そんな簡単に頭なんて下げていいものじゃないって言ってるはずなんですけど、レイヴン王子。
「オレが跪くのは姫と両親と兄上と妹くらいのものですよ」
「勝手に家族の一員にしない」
「え?してませんよ。まあ近い将来そうなっているでしょうけどね」
「……もういいから黙って」
好き勝手うるさい。体格差のせいか何か、ずいぶん言うようになったじゃないの。
どうして私より先にレイが生まれてしまっているのか、納得がいかなかった。
「レイお兄様!」
「やぁ可愛いリナ。姫には優しく指導してもらっているかい?」
「もちろんだよ。メリーちゃん、言葉はきびしいけどすごくすごく優しいもん」
「ふふ。そっか。姫に鍛えてもらえるなんてリナは幸せ者だね」
「うんっ」
言うほどではないけどスパルタにする気もないからね。
ある程度自力で出来る力を身に付けてもらって、それ以上のことは私が何とでもしてあげられる。
「それにしてもずいぶん暇しているみたいね」
「まあ学校も無事卒業したので。

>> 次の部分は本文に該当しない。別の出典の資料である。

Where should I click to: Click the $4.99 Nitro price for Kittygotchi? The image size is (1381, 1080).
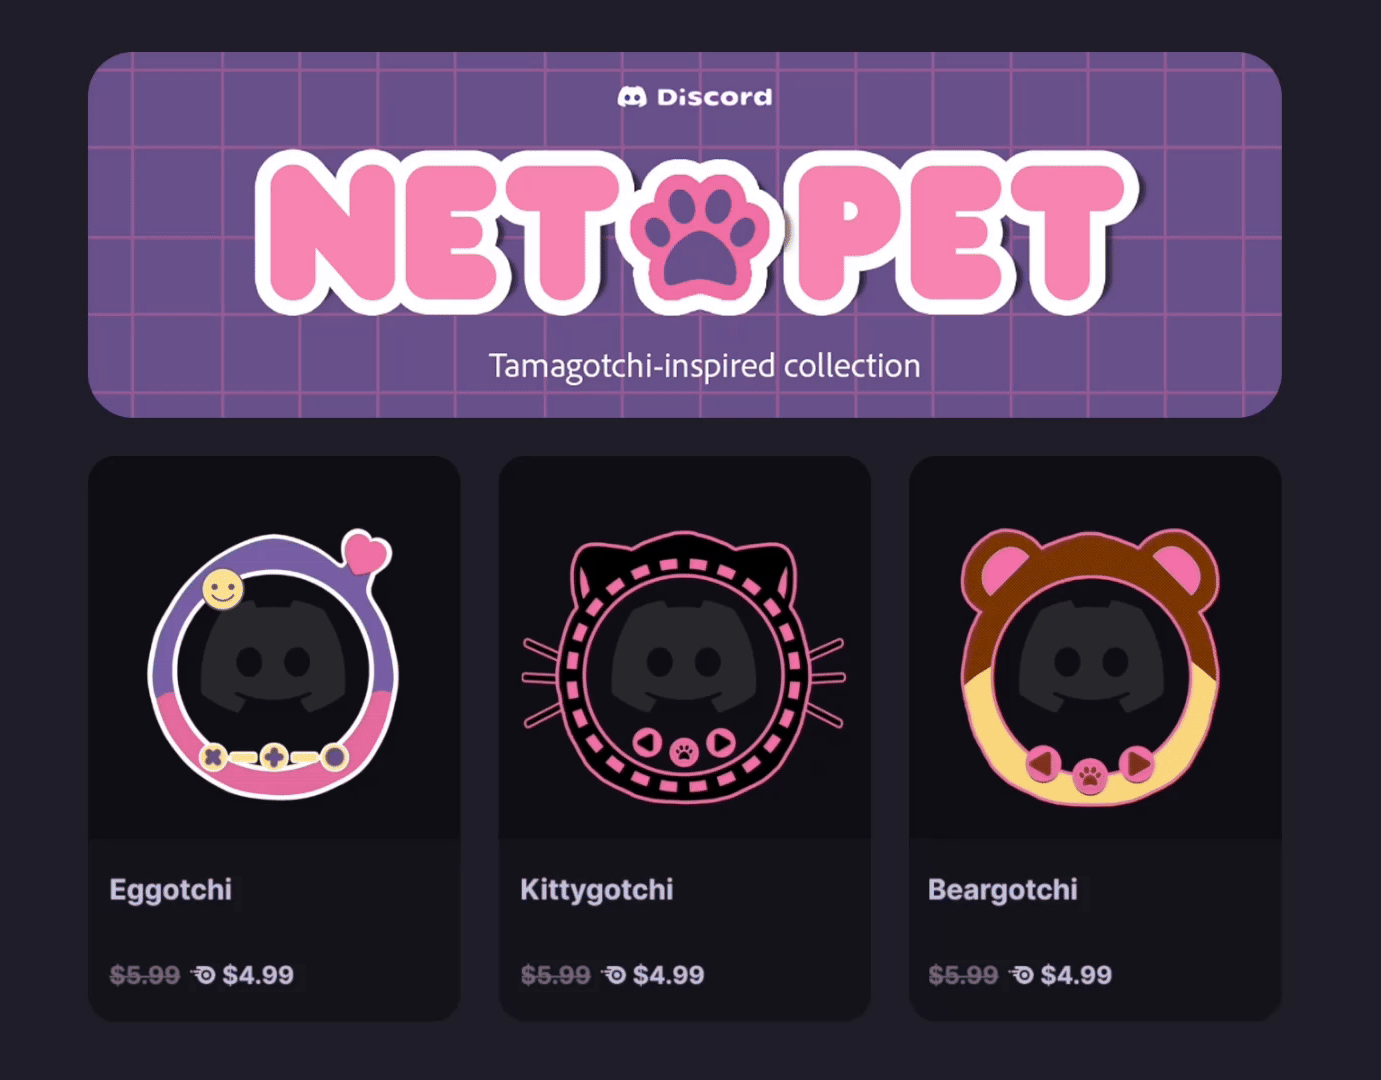(x=668, y=974)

兄上が跡を継ぎますから、オレの役目はその補佐をするくらいですよ」
「ふぅん?」
「あまり派手に動くとややこしいことになるので。どうせなら旅に出て世界一周なんてのも良いかもしれないですね」
「何それズルい」
世界の広さはよく知っているつもり。引きこもってばかりだったけど。
近くの可愛い子も悪くないけど、もっともっと見て回りたいじゃない?
「フッ。それでしたら姫、オレがエスコートして差し上げましょうか?」
「え、いらない」
「──」
「私は私で好きに行きたいの。それに行くならサフィーを連れて行くから」
「メリーちゃんっ」
旅に出るなら可愛いサフィーと一緒には当然でしょ。
それにレイと私じゃぁ、きっとつまらない旅になると思うからね。
何もかも予定通りにじゃなくて、楽しい旅にはちょっとしたスパイスが必要じゃない?